Obama: Limit retirement tax breaks for the rich
Updated On: Apr 10 2013 06:25:51 PM CDT
President Obama on Wednesday announced a plan that would prohibit individuals from reaping tax advantages on IRAs and other tax-preferred retirement accounts when funds exceed a certain threshold.
By proposing this cap as part of his 2014 budget, Obama is taking aim at those who stash many millions of dollars in tax-advantaged retirement accounts -- which he argues is more than enough to retire comfortably.
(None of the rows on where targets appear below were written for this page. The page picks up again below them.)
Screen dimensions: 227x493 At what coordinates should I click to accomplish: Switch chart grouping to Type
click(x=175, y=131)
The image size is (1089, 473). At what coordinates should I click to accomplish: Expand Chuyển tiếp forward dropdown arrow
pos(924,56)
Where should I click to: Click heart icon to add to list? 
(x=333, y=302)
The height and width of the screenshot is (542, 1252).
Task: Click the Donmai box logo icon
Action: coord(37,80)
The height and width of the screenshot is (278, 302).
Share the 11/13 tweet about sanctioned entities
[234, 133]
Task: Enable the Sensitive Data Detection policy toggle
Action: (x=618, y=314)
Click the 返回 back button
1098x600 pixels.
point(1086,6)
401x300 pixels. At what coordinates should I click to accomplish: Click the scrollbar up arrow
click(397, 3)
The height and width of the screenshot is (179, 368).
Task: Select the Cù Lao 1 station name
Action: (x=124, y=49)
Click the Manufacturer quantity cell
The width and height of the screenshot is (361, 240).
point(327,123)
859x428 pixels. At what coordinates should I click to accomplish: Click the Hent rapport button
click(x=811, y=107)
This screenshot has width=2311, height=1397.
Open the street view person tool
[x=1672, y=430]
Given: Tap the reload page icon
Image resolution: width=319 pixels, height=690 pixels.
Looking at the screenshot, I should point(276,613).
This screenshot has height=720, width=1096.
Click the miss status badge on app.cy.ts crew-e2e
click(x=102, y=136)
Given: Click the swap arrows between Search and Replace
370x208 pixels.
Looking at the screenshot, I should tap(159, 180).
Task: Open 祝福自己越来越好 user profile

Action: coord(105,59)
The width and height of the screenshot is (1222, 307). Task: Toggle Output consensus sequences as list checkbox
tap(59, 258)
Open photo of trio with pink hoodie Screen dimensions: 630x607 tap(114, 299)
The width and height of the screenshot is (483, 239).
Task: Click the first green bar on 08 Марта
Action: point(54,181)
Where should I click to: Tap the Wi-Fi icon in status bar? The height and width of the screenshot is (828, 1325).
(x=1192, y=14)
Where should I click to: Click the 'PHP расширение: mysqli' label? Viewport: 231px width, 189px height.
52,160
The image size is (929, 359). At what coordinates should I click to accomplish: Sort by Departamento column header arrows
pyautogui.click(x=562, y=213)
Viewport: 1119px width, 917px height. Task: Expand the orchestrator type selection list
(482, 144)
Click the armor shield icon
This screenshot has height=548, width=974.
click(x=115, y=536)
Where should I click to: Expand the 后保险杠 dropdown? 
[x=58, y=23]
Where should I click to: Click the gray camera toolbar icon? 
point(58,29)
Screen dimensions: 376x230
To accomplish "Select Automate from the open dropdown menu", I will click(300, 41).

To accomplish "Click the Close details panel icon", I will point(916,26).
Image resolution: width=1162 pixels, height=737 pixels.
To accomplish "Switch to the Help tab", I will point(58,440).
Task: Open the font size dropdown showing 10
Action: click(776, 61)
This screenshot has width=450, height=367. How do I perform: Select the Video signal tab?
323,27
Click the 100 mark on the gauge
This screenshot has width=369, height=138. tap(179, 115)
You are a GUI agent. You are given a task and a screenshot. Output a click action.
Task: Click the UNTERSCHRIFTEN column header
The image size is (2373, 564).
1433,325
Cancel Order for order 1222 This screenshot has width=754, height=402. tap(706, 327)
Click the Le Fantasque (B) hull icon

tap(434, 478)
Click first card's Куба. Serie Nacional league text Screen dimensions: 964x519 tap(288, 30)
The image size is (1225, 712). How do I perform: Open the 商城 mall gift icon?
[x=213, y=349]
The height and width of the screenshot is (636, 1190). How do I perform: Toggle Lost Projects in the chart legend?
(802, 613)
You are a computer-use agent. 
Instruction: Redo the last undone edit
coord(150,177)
The limit would be based on the amount needed to finance an annuity of $205,000 per year in retirement. It would fluctuate based on inflation and interest rates, but this year's account balance cap would amount to $3.4 million for a 62-year-old and $3 million for a 65-year-old.
Removing the tax advantages for funds exceeding that threshold would save the government an estimated $9 billion over a decade, the budget estimates.
"[The administration] wants people to use [tax-preferred retirement accounts] to save for retirement, but people shouldn't be saving gazillions in there and the government doesn't want to subsidize that," said Roberton Williams, a senior fellow at the Tax Policy Center.
Balances would be reviewed at the end of the calendar year, and no additional contributions would be permitted if a balance exceeds the limit, according to the Treasury Department. Those who exceed the account limit would be given a grace period to remove the excess money, and tax would apply. If an account drops below the limit, contributions could continue.
"It will be tough to implement," said IRA specialist Ed Slott. "You could be over [the limit] and couldn't contribute anymore but then go under and would have lost all those gains -- it's a little nutty."
It also hasn't been confirmed whether Roth IRAs, which are typically not taxed when retirees withdraw funds, would be included in the cap, said Nevin Adams, director of education at the Employee Benefit Research Institute.
But even if all the details are worked out, the limit would likely apply to very few people.
At the end of 2011, only 0.03%, or 6,180, of the 20.6 million IRA accounts in EBRI's database had balances exceeding $3 million, while 0.0041% of 401(k) accounts held $3 million or more by the end of 2012. If the cap is lower in future years, however, more people would likely take a hit.
In addition to defined contribution plans like 401(k)s and IRAs, defined benefit plans like pensions would also be subject to the cap. EBRI plans to release new analysis calculating the number of these accounts that exceed $3 million.
If Obama's budget is approved, the retirement savings limit would take effect in 2014.